British motorist (1846 – 1918)

Louise Bazalgette born Louise Seville (1846 – 9 March 1918) was an early British motorist. She was present at the Emancipation Run in 1896 when car owners celebrated being able to exceed 4 mph. She was widely reported as a woman who was making long trips in a car. She was the only woman to enter the three week long Thousand Mile Trial in 1900.

==Life==
Bazalgette was born in 1845 or 1846 in Essex where her father John Seville was a farmer. She was living in London in 1870 when she married George Bazalgette. He was fifteen years older than her and a marine. The noted civil engineer Joseph Bazalgette was her husband's cousin. Her husband died in 1885 and she moved and started a boarding house.

==Cars==
Henry Hewetson who was a businessman from Tunbridge Wells had bought a Benz car while on a trip to Germany. In 1895 or 1896 he and his partner Walter Arnold opened a showroom near to where Bazalgette was now living off Portman Square. Bazalgette bought a car and her journeys made the newspapers because they were considered long and they were made by a woman driver.

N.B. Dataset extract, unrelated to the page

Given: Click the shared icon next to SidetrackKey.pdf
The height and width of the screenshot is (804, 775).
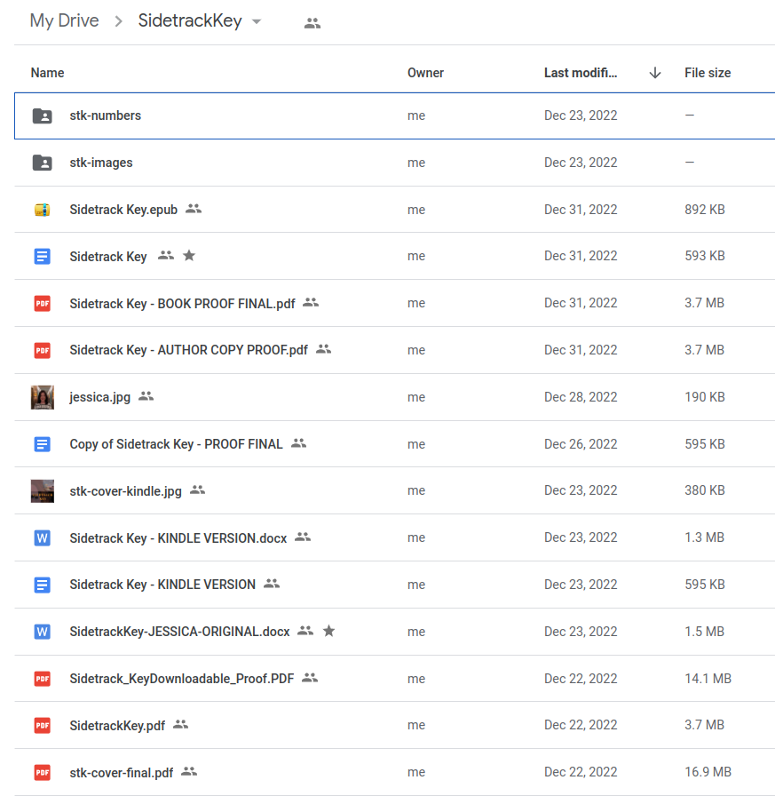Looking at the screenshot, I should [x=180, y=725].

Bazelgette and her friend Hewetson were photographed at the historic "emancipation run" on 14 November 1896, which is still celebrated by the London to Brighton Veteran Car Run. This was the first time that cars were allowed to do 14 mph and it was the first meeting of the Automobile Club (for male drivers). Bazelgette was on an Arnold motor car.

In 1899 she floated the idea of a women's automobile club. Women were not allowed to join the Automobile Club although she gave a talk to them on the subject. She said that she had been driving for three or four years at speeds up to 14 miles per hour travelling over 2,000 miles but with a trained mechanic in case of breakdowns. She noted that driving a car only required skill and not strength so there was no barrier to women driving. However they lacked the knowledge of technical terms and she proposed that the new club would give women the knowledge of how their cars worked.

In 1900 she was the only woman to enter the Thousand Mile Trial in 1900. The event was a test of drivers but its purpose was to popularise motoring. She completed the course which ran from 23 April to 12 May starting and ending in London with Edinburgh being their destination. She drove over 560 miles and her mechanic drove 530 miles in their car that was open to the wet and windy weather.

In the 1911 census she and Henry Hewetson were living at 3 Old Quebec Street in London. Before Louise Bazalgette died in Marylebone in 1918, she realised that there was no room beside her husband's grave for her. She had her husband moved to a new location in 1890 so that they could be buried beside each other in Kensal Green Cemetery.